Source
((
Today’s customers seek not only differentiation and an individual approach but also sincere communication with the brands they are going to buy. Hence, businesses are now required to create unique shopping experiences for customers. This is challenging, especially when businesses are selling through big outlets that sell various products in their large stores from different brands. It is hard to create a presence given the fact that there are competitors who have similar products being sold in the same physical stores. On the other hand, sales on e-commerce platforms are on the rise. Retail partners will become useless in the future when customers will not go inside the stores anymore. To address these two issues, the idea of DTC has come into existence.

To generate sales by adopting DTC, businesses need to perform marketing of the products and services directly to customers rather than passing through stores or sellers. They need to send customised messages to their customers regarding their products and services through different channels. Following such an approach, they get to eliminate middlemen such as wholesalers or distributors who go into the market in the name of the brands. Hence, DTC brands can exercise more control over their target audience. But this also means that they have to deal with more aspects of the sales process of the products than mere branding and marketing, such as shipping and customer service.

Differences between the Conventional Approach and DTC

There are some primary differences that are observed between the conventional approach and the DTC approach in terms of distribution, brand experience, customer relationship management, margin, pricing, scalability, and so on.

a. Distribution Channel

Conventional Approach: Traditional distribution entails the distribution of goods through normal channels such as wholesalers, distributors, and retailers. One thing that may be noted is that the product is cascaded through a number of sub-players before it reaches the ultimate customer.

DTC: In terms of distribution, brands are engaged in direct selling of their products with little or no input from middlemen such as retailers and wholesalers. This is done mostly on online platforms, company websites, or physical stores belonging to the brand.

b. Brand Experience

Conventional Approach: When compared to DTC, brands are in a weaker position when it comes to the way they promote their products. Retailers control many aspects of communications with customers.

DTC: Marketing and branding tools are entirely managed and controlled by the brands. Ensuring overall customer satisfaction as well as product delivery also fall under the responsibilities of the brands. This means that it is easier to build relationships and offer direct feedback to customers.

c. Customer Relationships

Conventional Approach: Generally, brands delegate the task of handling customer relations to retailers. They might not even have the privilege of customer databases unless they are made available by the retailers.

DTC: Brands can directly interact with customers and understand their needs. This data can be used for the future production and promotion of particular product types.

d. Margins and Pricing

Conventional Approach: The gross and net profit margins become less because sharing of profits with wholesalers, distributors, and retailers is required. The margins of the intermediaries and the intensity of competition in the market also affect the pricing strategies.

DTC: Brands get to keep almost the entire portion of the profits. Also, they get to exercise better control over pricing.

e. Scalability and Market Reach

Conventional Approach: Access to the markets and expansion might be defined by the contracts with the retailers, for which it usually takes more time to expand.
))
Tasks for this exercise
- a) Rewrite the section of the DTC passage starting at "a. Distribution Channel" and ending at "communications with customers.", putting "intermediaries" wherever "middlemen" appears.
- b) State whether each statement agrees with the DTC passage. Answer yes or no, and quote the words that decide it.
(i) Under the conventional approach, retailers control many aspects of communications with customers.
(ii) DTC brands leave shipping and customer service to wholesalers.
(iii) Under DTC, brands keep about half of the profits.
Work from the DTC passage alone.

Supplied material
((
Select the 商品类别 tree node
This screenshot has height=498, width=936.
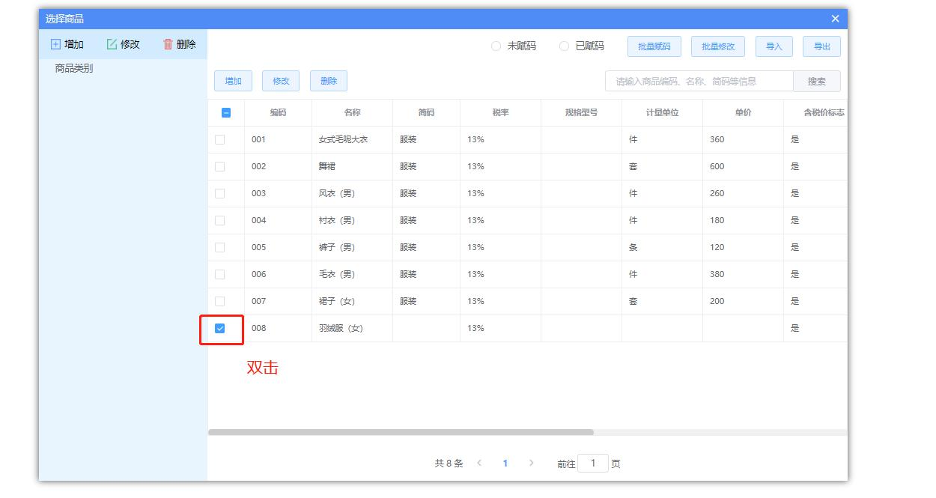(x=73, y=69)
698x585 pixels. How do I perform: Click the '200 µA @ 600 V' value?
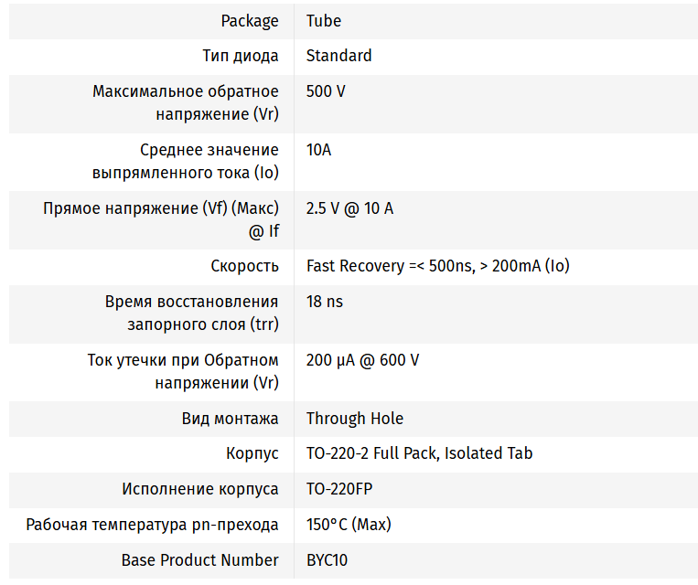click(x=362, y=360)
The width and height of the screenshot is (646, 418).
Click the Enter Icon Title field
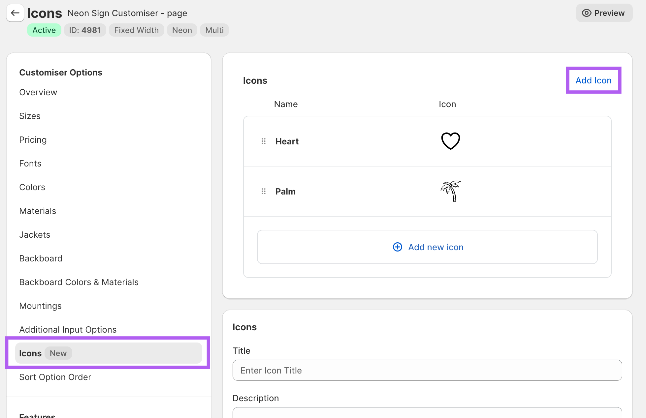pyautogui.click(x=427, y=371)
))
((
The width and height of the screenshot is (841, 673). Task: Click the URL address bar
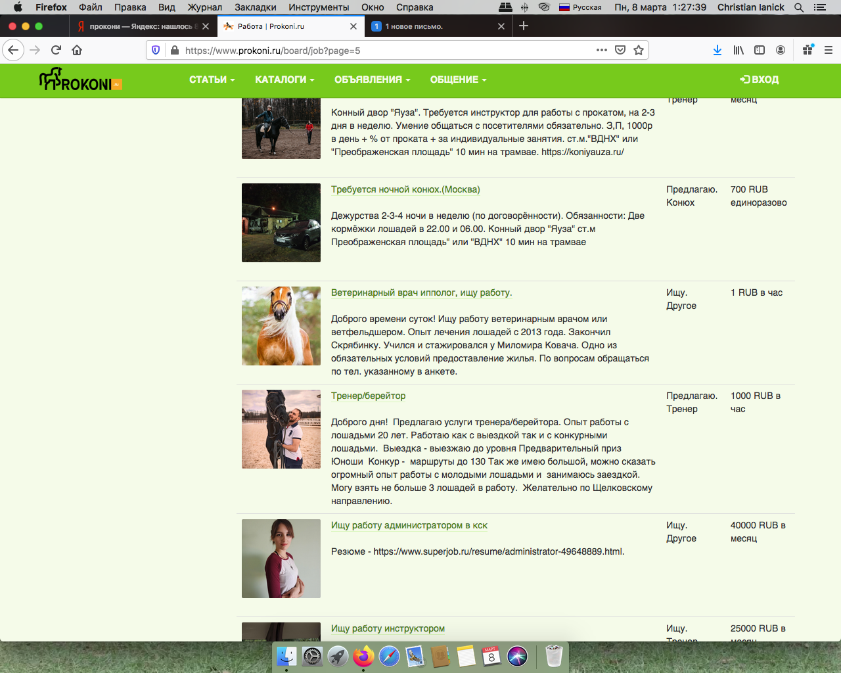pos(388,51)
))
Expected outputs
- a)
a. Distribution Channel

Conventional Approach: Traditional distribution entails the distribution of goods through normal channels such as wholesalers, distributors, and retailers. One thing that may be noted is that the product is cascaded through a number of sub-players before it reaches the ultimate customer.

DTC: In terms of distribution, brands are engaged in direct selling of their products with little or no input from intermediaries such as retailers and wholesalers. This is done mostly on online platforms, company websites, or physical stores belonging to the brand.

b. Brand Experience

Conventional Approach: When compared to DTC, brands are in a weaker position when it comes to the way they promote their products. Retailers control many aspects of communications with customers.

- b)
(i) Yes: "Retailers control many aspects of communications with customers."
(ii) No: "they have to deal with more aspects of the sales process of the products than mere branding and marketing, such as shipping and customer service."
(iii) No: "Brands get to keep almost the entire portion of the profits."